++++ Provided material
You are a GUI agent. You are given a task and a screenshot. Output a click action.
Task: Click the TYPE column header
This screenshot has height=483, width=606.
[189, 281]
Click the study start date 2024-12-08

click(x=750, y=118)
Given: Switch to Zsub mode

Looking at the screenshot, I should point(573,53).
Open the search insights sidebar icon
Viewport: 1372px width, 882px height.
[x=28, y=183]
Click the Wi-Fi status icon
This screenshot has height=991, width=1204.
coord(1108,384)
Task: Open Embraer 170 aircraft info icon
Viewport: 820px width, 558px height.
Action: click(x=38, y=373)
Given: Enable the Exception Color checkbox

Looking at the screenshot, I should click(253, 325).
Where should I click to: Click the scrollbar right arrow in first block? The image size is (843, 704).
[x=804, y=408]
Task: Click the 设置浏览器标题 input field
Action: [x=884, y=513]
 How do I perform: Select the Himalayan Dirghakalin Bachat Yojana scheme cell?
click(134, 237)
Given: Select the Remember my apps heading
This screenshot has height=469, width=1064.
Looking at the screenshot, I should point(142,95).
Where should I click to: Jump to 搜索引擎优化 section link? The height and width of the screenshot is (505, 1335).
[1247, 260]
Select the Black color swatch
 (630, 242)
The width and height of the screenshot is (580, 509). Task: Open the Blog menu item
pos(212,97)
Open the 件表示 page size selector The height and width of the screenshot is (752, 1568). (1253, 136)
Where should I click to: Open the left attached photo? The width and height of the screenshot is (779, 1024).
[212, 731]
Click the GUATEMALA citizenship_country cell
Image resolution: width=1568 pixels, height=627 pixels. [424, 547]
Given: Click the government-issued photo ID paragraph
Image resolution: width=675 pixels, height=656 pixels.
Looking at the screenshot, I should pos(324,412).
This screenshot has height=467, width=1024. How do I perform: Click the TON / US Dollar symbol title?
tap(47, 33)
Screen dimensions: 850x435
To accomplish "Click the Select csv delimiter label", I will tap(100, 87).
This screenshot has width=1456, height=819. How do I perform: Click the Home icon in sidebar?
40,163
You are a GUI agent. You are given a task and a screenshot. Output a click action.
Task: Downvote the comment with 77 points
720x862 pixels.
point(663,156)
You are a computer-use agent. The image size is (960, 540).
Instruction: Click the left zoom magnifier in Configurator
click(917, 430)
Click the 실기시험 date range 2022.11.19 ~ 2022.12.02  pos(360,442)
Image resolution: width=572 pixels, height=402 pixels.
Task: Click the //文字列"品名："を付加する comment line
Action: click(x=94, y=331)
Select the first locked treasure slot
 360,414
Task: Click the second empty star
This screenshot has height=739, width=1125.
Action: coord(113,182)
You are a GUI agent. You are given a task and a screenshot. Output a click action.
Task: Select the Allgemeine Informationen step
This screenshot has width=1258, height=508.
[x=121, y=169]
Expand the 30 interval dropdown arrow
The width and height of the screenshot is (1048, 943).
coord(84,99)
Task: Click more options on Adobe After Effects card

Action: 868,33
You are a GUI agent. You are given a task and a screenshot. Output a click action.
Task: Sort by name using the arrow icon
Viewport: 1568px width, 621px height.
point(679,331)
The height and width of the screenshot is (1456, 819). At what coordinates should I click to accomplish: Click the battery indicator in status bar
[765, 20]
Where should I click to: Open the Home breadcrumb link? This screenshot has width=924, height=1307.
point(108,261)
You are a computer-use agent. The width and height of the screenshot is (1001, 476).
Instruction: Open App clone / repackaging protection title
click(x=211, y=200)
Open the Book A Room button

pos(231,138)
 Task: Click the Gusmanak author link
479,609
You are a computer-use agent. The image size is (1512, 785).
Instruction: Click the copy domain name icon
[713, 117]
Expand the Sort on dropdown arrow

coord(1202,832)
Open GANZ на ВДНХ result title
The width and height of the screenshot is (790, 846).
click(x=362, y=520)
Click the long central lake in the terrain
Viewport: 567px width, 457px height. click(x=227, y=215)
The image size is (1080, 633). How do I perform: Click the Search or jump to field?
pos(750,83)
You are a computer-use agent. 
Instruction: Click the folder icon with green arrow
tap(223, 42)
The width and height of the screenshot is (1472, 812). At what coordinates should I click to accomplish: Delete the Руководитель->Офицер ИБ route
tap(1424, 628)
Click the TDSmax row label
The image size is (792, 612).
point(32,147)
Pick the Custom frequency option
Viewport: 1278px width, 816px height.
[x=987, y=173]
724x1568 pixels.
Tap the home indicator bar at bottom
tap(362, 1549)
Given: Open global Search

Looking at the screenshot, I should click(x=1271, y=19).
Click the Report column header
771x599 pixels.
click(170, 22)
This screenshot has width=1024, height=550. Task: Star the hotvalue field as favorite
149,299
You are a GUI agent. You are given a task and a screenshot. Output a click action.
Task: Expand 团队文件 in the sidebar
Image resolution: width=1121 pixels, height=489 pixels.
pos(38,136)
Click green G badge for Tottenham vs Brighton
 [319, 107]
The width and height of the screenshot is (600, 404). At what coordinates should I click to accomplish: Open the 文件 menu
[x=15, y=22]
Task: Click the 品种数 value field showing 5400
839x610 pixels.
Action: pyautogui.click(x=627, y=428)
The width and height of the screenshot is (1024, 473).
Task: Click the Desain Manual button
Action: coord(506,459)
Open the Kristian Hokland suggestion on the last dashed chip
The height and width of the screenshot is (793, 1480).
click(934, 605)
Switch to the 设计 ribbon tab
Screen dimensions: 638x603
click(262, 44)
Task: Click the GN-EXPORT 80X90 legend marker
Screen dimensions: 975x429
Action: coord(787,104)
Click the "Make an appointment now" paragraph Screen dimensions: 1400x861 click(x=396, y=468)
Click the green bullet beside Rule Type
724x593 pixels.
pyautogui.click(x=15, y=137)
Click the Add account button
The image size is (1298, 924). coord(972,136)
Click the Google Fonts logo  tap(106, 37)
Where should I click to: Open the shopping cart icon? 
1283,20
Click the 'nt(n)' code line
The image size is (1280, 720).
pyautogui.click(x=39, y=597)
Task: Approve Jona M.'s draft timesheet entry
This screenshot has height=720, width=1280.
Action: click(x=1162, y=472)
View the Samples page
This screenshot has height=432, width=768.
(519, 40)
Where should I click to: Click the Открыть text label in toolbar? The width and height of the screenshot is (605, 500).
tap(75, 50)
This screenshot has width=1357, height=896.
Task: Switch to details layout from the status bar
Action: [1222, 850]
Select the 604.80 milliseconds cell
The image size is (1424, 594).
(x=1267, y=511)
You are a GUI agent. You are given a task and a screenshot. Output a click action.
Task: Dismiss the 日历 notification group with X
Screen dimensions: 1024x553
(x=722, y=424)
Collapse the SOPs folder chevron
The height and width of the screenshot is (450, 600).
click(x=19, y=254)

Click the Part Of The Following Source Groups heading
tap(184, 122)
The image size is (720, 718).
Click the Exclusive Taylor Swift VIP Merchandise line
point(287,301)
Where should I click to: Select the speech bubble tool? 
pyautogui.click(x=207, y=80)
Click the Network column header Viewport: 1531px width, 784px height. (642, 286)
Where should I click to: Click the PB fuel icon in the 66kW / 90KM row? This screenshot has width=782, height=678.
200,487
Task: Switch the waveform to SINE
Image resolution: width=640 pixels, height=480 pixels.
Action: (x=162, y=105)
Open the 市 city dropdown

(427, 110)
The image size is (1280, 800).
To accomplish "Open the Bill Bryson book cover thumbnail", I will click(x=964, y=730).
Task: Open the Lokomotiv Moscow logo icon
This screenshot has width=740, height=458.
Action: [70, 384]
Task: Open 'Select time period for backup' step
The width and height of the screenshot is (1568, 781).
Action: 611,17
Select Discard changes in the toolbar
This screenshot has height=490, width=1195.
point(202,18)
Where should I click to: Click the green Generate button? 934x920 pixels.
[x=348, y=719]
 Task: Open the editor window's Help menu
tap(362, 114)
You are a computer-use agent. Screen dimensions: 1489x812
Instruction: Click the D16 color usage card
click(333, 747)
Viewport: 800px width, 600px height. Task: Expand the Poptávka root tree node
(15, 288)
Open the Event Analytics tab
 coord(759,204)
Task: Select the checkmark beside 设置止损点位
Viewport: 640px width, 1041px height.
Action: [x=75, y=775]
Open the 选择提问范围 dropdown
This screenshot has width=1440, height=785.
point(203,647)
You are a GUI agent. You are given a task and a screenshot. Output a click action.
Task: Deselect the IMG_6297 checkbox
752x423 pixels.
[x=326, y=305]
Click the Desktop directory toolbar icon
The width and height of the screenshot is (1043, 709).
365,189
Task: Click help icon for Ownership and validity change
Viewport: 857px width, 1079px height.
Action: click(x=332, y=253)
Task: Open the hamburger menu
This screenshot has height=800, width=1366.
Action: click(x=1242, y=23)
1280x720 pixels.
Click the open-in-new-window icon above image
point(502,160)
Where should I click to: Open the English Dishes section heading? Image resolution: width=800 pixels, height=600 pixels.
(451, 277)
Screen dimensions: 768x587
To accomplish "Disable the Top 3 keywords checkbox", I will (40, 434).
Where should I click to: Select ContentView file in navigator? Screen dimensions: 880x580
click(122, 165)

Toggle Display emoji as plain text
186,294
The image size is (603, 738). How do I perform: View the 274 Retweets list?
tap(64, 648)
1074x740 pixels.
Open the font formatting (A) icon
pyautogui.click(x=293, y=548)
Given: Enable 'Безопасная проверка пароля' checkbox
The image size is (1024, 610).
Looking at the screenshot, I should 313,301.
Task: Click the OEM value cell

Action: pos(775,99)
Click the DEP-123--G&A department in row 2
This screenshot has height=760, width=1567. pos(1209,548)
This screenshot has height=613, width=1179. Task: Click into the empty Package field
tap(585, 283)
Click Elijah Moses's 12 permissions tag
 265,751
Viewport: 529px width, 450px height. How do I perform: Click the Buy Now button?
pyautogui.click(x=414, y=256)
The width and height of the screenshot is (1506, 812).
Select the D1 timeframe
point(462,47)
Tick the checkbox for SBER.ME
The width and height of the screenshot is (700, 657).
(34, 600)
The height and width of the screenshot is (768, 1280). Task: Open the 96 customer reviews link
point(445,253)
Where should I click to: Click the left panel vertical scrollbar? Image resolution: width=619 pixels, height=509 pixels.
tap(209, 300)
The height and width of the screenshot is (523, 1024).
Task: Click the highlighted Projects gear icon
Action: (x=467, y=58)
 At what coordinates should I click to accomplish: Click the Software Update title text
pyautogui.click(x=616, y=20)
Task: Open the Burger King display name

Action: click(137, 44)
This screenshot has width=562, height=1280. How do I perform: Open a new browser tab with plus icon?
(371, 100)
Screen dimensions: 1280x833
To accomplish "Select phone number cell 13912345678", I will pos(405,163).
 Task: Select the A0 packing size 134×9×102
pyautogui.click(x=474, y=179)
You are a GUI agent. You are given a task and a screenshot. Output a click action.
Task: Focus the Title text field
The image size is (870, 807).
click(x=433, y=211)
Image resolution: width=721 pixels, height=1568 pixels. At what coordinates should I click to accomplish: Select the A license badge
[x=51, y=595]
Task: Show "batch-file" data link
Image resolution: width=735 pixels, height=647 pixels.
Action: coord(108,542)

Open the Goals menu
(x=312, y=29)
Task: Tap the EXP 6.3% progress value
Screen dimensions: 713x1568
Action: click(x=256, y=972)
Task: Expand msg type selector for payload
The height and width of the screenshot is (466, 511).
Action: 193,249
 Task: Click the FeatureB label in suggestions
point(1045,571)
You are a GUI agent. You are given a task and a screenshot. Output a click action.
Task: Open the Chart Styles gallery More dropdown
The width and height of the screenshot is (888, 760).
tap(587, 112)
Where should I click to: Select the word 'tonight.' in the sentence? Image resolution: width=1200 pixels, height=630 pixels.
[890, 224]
++++++++
▶ Instructions to follow:
Exact retyping is required: the line with "Image resolution: width=721" through the end of the data, both ends included, and no other line.

▶ Solution:
Image resolution: width=721 pixels, height=1568 pixels. At what coordinates should I click to accomplish: Select the A license badge
[x=51, y=595]
Task: Show "batch-file" data link
Image resolution: width=735 pixels, height=647 pixels.
Action: coord(108,542)

Open the Goals menu
(x=312, y=29)
Task: Tap the EXP 6.3% progress value
Screen dimensions: 713x1568
Action: click(x=256, y=972)
Task: Expand msg type selector for payload
The height and width of the screenshot is (466, 511).
Action: 193,249
 Task: Click the FeatureB label in suggestions
point(1045,571)
You are a GUI agent. You are given a task and a screenshot. Output a click action.
Task: Open the Chart Styles gallery More dropdown
The width and height of the screenshot is (888, 760).
tap(587, 112)
Where should I click to: Select the word 'tonight.' in the sentence? Image resolution: width=1200 pixels, height=630 pixels.
[890, 224]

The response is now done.